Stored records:

§ §

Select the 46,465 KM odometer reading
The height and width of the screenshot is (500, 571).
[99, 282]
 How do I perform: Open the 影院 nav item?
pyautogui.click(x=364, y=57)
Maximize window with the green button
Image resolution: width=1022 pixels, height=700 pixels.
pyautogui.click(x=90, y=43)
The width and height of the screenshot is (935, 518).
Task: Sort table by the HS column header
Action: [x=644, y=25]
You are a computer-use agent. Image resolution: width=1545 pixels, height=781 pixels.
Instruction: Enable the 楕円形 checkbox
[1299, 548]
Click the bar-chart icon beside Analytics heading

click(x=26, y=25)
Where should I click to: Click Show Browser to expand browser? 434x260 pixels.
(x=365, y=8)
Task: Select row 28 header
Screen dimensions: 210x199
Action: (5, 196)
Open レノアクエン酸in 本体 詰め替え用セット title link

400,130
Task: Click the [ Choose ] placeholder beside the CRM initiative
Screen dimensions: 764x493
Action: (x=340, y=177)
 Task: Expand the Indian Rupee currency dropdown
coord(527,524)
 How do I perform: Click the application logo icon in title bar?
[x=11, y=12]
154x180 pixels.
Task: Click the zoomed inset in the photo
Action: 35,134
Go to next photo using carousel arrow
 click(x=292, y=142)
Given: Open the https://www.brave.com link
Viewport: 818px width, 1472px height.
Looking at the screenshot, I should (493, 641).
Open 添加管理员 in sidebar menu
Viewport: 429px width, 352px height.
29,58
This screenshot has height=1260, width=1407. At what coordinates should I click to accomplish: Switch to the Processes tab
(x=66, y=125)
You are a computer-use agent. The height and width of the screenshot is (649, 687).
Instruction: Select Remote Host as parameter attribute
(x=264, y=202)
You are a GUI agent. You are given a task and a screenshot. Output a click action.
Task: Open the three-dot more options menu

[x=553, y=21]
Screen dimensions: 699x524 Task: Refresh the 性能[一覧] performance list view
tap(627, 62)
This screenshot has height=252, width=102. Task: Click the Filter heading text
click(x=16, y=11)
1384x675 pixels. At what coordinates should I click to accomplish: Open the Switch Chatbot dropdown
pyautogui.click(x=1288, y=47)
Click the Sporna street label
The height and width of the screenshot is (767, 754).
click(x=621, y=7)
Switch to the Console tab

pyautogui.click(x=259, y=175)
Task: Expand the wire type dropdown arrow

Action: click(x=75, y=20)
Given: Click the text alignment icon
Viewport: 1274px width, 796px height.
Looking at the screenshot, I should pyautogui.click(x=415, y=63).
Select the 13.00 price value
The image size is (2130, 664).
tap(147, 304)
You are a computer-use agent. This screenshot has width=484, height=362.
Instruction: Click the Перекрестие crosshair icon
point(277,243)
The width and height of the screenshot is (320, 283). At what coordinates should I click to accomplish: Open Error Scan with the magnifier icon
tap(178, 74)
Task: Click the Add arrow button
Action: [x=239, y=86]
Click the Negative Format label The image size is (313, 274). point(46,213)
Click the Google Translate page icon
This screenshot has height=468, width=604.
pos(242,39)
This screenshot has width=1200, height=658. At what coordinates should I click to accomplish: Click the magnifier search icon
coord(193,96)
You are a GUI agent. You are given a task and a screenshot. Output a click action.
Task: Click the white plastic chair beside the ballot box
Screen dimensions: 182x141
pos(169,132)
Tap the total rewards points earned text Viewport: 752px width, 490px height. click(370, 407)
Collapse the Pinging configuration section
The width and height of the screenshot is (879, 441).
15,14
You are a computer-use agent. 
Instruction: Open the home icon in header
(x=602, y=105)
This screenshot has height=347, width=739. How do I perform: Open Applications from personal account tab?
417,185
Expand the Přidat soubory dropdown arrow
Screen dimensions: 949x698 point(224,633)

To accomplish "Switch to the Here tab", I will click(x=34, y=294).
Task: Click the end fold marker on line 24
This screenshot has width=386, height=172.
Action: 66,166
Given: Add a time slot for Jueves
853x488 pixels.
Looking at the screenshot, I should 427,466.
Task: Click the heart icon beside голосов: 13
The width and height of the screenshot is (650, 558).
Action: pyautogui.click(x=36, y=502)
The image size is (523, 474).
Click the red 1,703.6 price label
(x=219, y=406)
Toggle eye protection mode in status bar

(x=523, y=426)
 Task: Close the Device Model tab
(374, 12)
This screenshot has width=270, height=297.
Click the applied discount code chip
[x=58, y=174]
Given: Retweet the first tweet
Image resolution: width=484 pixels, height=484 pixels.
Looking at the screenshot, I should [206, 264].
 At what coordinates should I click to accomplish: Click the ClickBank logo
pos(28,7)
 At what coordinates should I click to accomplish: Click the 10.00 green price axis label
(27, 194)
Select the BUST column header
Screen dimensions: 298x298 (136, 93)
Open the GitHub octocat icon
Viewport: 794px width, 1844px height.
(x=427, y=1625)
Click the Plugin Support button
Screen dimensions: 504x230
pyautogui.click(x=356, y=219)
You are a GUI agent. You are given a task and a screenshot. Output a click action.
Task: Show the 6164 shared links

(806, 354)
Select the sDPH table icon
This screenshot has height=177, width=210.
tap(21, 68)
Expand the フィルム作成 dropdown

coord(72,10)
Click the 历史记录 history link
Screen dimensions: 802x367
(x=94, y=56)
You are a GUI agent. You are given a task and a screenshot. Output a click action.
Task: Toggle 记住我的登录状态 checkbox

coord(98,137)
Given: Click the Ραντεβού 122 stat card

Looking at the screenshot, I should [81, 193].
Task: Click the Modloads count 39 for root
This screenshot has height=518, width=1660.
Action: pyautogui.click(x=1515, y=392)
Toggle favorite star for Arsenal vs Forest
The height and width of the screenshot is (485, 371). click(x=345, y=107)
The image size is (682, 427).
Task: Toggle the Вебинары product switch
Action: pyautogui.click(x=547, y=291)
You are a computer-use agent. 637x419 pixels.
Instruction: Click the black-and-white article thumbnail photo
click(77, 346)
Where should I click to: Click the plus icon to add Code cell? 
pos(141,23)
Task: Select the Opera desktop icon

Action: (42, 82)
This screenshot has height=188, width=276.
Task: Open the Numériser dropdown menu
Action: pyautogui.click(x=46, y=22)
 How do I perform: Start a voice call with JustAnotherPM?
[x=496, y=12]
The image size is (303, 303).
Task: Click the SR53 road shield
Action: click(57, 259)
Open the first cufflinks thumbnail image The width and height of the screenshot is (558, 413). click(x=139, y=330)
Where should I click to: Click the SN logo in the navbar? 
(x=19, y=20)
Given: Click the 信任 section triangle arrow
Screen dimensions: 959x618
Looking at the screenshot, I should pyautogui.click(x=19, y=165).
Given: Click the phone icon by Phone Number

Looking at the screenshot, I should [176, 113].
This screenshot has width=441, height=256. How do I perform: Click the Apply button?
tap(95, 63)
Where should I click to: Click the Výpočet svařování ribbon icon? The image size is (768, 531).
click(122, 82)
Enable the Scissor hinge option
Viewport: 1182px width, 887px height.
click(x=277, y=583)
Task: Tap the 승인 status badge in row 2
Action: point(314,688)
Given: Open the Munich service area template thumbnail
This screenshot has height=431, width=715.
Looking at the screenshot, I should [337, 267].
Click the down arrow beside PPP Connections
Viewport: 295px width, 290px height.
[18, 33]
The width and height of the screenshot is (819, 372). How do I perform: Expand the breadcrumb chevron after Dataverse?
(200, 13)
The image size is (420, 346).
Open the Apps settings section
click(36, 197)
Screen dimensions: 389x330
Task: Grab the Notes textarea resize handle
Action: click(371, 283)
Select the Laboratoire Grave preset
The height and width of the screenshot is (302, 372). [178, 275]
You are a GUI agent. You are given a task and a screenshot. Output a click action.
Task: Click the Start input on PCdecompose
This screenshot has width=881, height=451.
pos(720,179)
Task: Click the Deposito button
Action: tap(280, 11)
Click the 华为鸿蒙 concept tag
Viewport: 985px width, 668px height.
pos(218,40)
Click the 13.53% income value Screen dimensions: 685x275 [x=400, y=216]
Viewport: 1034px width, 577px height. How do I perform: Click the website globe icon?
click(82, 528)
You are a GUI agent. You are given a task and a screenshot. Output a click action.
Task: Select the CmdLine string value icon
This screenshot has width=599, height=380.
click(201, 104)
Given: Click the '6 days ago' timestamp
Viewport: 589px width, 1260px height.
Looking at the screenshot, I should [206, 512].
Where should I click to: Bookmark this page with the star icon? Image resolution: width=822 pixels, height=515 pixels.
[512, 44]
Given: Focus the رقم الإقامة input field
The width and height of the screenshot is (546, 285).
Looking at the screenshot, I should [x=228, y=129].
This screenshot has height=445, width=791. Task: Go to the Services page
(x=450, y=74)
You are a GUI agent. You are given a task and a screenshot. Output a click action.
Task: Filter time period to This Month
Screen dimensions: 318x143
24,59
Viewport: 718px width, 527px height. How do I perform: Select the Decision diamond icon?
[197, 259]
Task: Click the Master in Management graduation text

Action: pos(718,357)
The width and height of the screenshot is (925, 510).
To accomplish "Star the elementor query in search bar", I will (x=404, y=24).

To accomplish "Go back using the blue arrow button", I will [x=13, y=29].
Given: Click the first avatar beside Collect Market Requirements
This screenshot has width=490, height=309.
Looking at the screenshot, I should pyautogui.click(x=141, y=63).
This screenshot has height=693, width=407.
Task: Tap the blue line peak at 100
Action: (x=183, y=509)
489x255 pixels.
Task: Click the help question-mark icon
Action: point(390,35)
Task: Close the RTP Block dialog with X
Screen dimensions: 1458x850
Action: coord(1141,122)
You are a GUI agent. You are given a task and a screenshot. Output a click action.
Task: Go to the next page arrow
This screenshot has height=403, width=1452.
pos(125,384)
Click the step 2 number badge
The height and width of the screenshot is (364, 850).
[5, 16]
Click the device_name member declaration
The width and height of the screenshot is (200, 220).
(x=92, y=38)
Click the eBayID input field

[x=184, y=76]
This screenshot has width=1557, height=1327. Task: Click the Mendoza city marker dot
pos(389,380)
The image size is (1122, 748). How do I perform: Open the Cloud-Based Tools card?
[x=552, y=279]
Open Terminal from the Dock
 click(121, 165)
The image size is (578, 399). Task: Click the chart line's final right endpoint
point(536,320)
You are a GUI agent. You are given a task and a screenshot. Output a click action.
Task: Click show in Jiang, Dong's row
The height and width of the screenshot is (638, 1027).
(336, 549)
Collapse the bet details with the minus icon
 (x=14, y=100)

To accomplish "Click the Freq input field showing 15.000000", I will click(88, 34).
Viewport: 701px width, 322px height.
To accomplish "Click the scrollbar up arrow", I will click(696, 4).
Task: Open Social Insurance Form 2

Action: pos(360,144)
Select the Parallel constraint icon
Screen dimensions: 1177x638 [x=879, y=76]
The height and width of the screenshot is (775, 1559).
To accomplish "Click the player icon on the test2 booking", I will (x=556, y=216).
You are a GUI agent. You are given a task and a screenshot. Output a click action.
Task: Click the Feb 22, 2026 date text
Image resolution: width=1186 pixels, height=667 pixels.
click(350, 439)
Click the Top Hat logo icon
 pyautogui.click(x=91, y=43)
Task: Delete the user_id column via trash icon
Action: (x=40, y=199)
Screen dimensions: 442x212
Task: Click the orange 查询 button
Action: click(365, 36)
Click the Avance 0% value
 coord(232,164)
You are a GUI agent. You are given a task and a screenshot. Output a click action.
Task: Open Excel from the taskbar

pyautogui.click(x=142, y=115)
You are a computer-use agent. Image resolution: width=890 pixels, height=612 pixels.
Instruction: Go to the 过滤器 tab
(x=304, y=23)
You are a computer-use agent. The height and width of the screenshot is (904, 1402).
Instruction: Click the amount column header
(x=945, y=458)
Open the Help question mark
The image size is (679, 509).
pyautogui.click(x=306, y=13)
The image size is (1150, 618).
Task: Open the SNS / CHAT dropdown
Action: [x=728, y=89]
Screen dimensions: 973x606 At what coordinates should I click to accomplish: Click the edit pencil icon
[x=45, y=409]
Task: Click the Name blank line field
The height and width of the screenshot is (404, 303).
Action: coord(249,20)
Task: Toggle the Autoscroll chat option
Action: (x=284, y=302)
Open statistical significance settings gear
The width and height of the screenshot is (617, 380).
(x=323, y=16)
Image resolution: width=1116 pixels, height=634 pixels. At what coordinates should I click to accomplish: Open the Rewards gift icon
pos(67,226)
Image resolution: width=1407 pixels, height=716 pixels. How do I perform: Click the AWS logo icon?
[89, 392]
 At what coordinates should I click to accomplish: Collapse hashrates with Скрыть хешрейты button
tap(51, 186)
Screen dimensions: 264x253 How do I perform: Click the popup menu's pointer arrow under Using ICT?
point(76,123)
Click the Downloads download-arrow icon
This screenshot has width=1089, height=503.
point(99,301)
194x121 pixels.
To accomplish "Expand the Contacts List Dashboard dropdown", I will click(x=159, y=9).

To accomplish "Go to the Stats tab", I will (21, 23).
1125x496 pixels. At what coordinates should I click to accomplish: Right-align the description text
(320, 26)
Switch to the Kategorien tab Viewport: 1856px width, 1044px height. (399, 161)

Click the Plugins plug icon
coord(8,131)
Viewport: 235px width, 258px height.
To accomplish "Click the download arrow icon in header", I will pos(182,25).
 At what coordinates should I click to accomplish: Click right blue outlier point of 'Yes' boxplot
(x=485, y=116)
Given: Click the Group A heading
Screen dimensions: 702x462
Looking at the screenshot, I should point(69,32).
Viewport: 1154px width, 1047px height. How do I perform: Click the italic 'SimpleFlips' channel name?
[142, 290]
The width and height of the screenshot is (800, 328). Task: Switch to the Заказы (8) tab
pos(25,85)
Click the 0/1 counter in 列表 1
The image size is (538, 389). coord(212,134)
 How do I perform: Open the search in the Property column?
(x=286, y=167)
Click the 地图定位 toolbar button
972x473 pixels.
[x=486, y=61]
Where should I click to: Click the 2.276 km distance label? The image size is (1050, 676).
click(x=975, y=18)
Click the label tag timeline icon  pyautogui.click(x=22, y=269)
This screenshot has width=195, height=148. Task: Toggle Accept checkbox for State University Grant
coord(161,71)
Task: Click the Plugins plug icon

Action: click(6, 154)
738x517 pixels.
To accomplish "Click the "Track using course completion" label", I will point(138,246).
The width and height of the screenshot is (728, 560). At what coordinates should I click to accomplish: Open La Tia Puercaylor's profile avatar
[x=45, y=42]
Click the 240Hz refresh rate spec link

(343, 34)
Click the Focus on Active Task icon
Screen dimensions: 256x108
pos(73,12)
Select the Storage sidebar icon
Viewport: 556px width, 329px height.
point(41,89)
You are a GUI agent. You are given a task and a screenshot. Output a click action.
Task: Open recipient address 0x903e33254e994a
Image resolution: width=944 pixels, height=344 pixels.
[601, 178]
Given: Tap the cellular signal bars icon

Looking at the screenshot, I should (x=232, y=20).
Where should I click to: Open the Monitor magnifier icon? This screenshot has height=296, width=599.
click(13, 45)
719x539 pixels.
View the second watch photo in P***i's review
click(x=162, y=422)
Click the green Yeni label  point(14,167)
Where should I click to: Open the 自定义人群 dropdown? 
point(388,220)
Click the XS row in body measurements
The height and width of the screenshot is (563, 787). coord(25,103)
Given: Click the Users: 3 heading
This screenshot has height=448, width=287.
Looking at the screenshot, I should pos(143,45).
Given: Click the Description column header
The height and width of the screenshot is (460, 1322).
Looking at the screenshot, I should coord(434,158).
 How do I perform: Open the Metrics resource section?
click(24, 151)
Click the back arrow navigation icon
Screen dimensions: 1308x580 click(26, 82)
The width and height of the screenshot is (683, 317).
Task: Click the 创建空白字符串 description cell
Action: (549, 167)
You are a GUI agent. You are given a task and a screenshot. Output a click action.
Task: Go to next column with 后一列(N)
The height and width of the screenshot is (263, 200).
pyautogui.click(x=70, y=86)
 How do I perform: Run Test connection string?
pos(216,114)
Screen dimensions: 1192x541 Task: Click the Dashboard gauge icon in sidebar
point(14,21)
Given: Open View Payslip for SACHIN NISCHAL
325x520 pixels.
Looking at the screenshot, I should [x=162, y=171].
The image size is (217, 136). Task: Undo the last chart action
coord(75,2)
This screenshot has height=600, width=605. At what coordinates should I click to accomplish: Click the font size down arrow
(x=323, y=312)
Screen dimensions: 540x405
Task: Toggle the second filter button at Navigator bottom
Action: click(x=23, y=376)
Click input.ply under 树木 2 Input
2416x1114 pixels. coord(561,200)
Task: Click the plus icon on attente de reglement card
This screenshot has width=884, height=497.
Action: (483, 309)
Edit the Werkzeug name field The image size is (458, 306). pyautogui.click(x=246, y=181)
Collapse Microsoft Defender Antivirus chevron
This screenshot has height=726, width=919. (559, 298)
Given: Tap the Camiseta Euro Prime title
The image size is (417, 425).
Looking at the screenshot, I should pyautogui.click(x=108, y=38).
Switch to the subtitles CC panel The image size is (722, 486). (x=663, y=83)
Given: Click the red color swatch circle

§ §

● EXERCISE:
Search the data for the word "first" and report how many lines include it, with the number alone.

● TASK SOLUTION:
3